5G and the CHIPS act: What's happening?

  • The CHIPS act is in its early stages

  • There will be a major push on open RAN

  • It will still be several years before we see anything commercial out of CHIPS act work

Oh say, can you see, by the silicon’s early light?

The CHIPS and Science Act, signed into law by President Biden in August 2022, is supposed to promote investment in chip manufacturing plants, help ease supply chain woes and bring skilled manufacturing jobs back to the United States. 5G wireless chips will be part of that wider picture.

Fierce Network recently spoke about the CHIPS act with Doug Kirkpatrick, CEO and co-founder of software defined radio startup Eridan Communications, who was formerly a chief scientist at the Defense Advanced Research Projects Agency (DARPA).

“There has been a general concern that the United States is falling behind in terms of chip production and technology,” the CEO stated. “What you’re seeing in the CHIPS act today is really a manifestation of a very classic DARPA approach to how you would solve that kind of problem.”

What people don’t understand about DARPA is there’s really two sections to the way DARPA works, he said. There’s a “crazy, sexy” technologies push section and a “capabilities harvesting section.”

Many of the people involved in the CHIPS act and the public wireless innovation fund have DARPA experience, Kirkpatrick explained.

“The things that actually change the world, for the most part, is the capabilities harvesting,” the CEO stated.

To that point, there’s a very clear layering about what they’re doing, he said of people working on the CHIPS act program. The first thing they’re doing is building a tech base at the foundries in the U.S.

“If you don’t have operations in the United States, you’re not going anywhere,” he said.

Next, they’re looking to train people to work at those foundries, plucking people from universities, according to Kirkpatrick. Then, the actual work of staffing those foundries and building the silicon can begin.

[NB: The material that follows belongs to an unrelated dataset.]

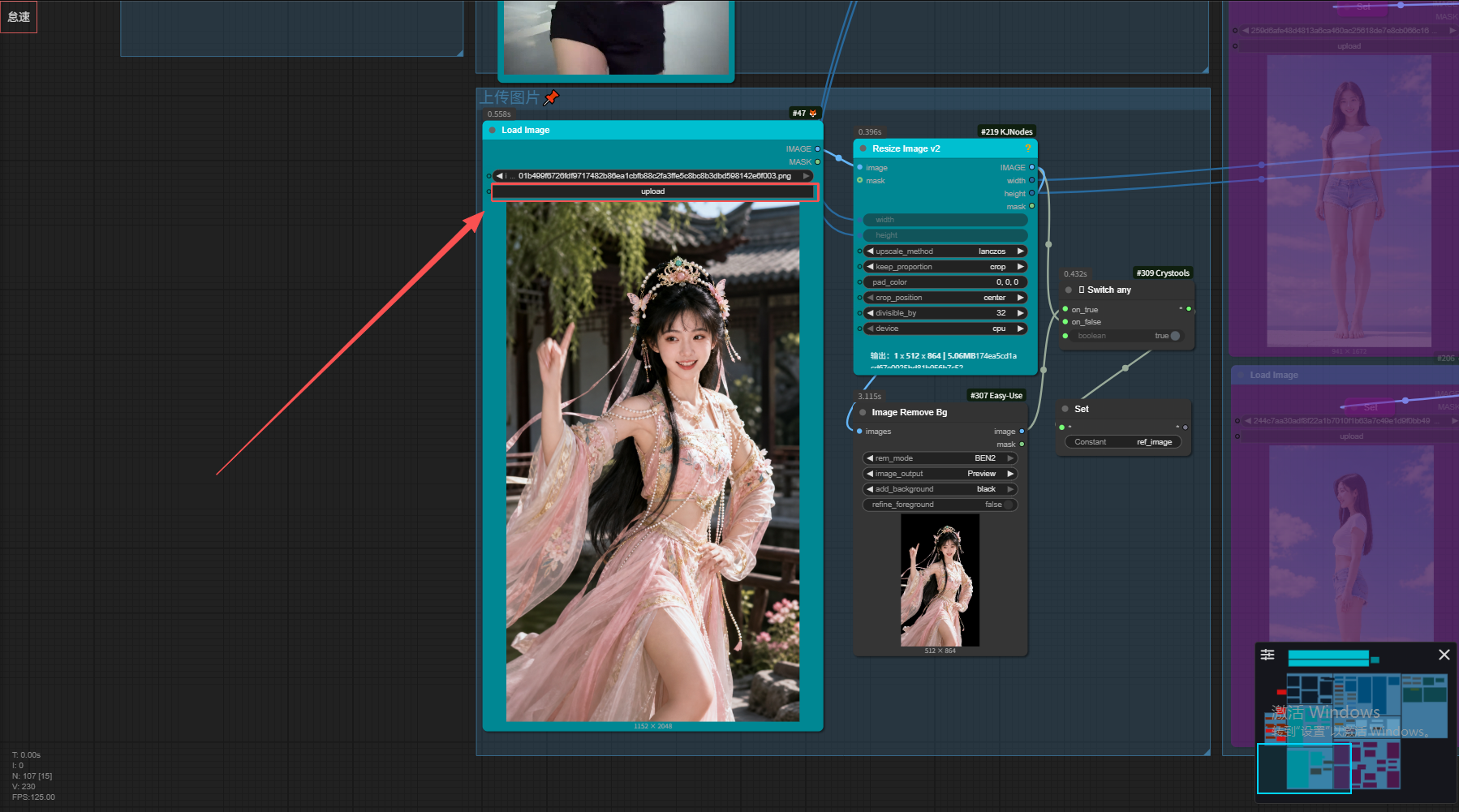Image resolution: width=1459 pixels, height=812 pixels.
Task: Open the rem_mode BEN2 dropdown
Action: (940, 458)
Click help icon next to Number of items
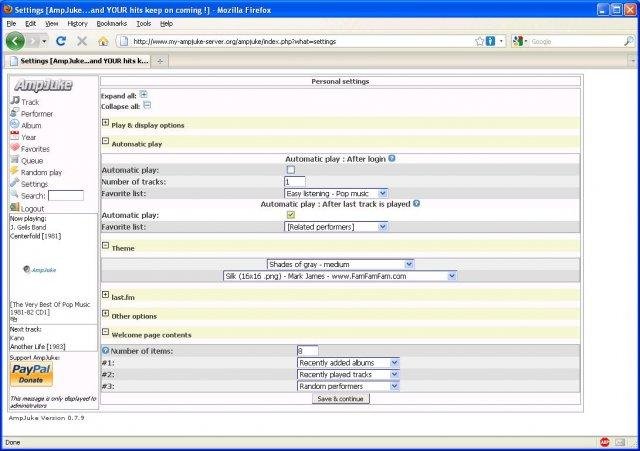Screen dimensions: 640x451 tap(106, 351)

Democracation of access (wireless edition)

One of the things that the commerce department is doing now is trying to push the deployment balance of 5G into rural areas.

“We haven’t done a great job as a country getting advanced wireless telecoms out to the other 15 percent of the country,” the CEO stated, noting that 85% had relatively good access – i.e. fiber, Wi-Fi, 4G and 5G – but not so much the rural areas.

Operators moan about the lack of revenue from 5G while dreaming of autonomous surgery and agricultural drones, like an arcadian version of Philip K. Dick. “Please help me understand how I’m going to have drone planting of agriculture fields ... when I go to a large corporate farm and there’s no 5G,” Kirkpatrick said.

“Right now, one of the hopes that is important to driving down the cost barrier to access is really driving up open RAN,” Kirkpatrick stated. “There appears to be a lag in the big operators ability to adopt this ... that doesn’t really help that tiny town in Iowa that would like to have their own 5G system brought in and then do a neutral host back to AT&T, or Verizon or T-Mobile.”

“The only way that’s going to happen is if the underlying cost structure fundamentally changes and the only way that's going to happen is if you really have this next layer of capabilities coming in,” he said. “The commerce side is really trying to push that nut as hard as they can.”

Expectations Vs. Reality

Kirkpatrick said that people often ask: “We have this huge investment in the CHIPS act, why aren’t we already reclaiming everything from China?”

“It’s going to take some time,” he stated. There’s been a poor job of setting expectations, and there needs to be a recognition that this is something that's going to push on for the next decade.

You have to build the fabs first, train the people next, and then build and test the equipment, test and test again before even bringing the infrastructure to market. “When you’re deploying trillions of dollars of equipment, you don’t do it without that data,” Kirkpatrick said.

He does, however, note that some of the early harvesting has already started happening with the Department of Commerce’s public wireless innovation fund. “They already started going through... [they’re] going to start up testing capabilities [and] open RAN validation.”

“It’s going to be '26 before you start seeing system level demonstrations, and it’s probably going to be '27 or '28 before you start seeing some of those advanced technologies,” the CEO stated.

Still two years before commercial 6G is supposed to arrive, so maybe that’s not so bad.